I’m not complaining, mind you, this is the first time I’ve been able to play in real time. Last night I even got to bed at a normal hour!!!

Ah yes, one of the rare cases where I can just use the raw string and don’t need to use split. And first day I don’t use any chain functions!

The magic with my code, a simple regex: `^(?!.*(.).*\1).+\$`
And with that, the ONLY difference between part 1 and 2 was changing 4 to 14

``````/**
* @param {string} data
*/
export const part1 = async data => {
for (let i = 0; i < data.length - 3; i++) {
if (/^(?!.*(.).*\1).+\$/.test(data.slice(i, i + 4))) {
return i + 4;
}
}
return -1;
};
``````

I briefly wondered if I could write a regex to cover this but decided to do otherwise.
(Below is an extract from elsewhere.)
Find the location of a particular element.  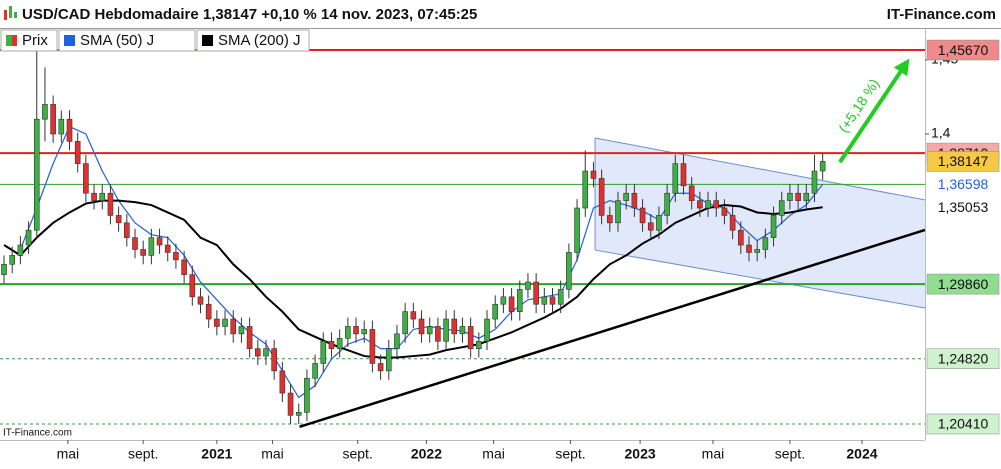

Very nice and elegant. Well done!

It was much easier for me to write this:
`(find (first c) (remove (first c) lst :count 1))`

In other words, search the target chunk for a duplicated character (after removing the first instance of the original char). Well it makes sense to me anyway!
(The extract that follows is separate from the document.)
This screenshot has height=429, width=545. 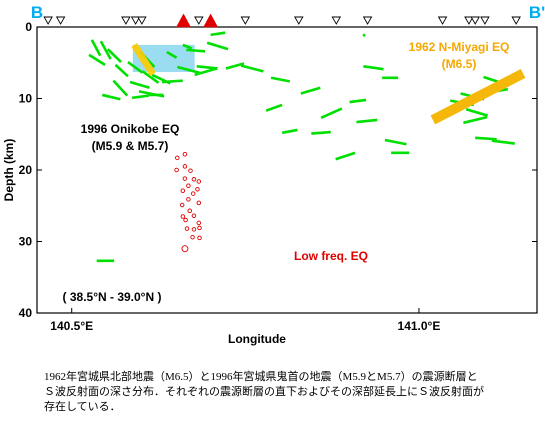 I want to click on miyagi-label-line2: (M6.5), so click(x=460, y=64).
The best way to handle this non-regex seems to be: check the first character in the group with the remaining for duplicates, then the next one with the remaining, repeat until there’s no more to check. It might actually be faster.

Because I can’t predict how part 2 would be, I rarely make any sub functions for this event.

Come to think of it I don’t need to check the last character so I could make a slight improvement by only checking the first three. But seriously, there’s not a huge reason to optimize something that takes 0.00 seconds anyway.

UPDATE: 0.000974 seconds checking entire group, 0.000949 seconds skipping last character. So the improvement is .000025 seconds. Wow!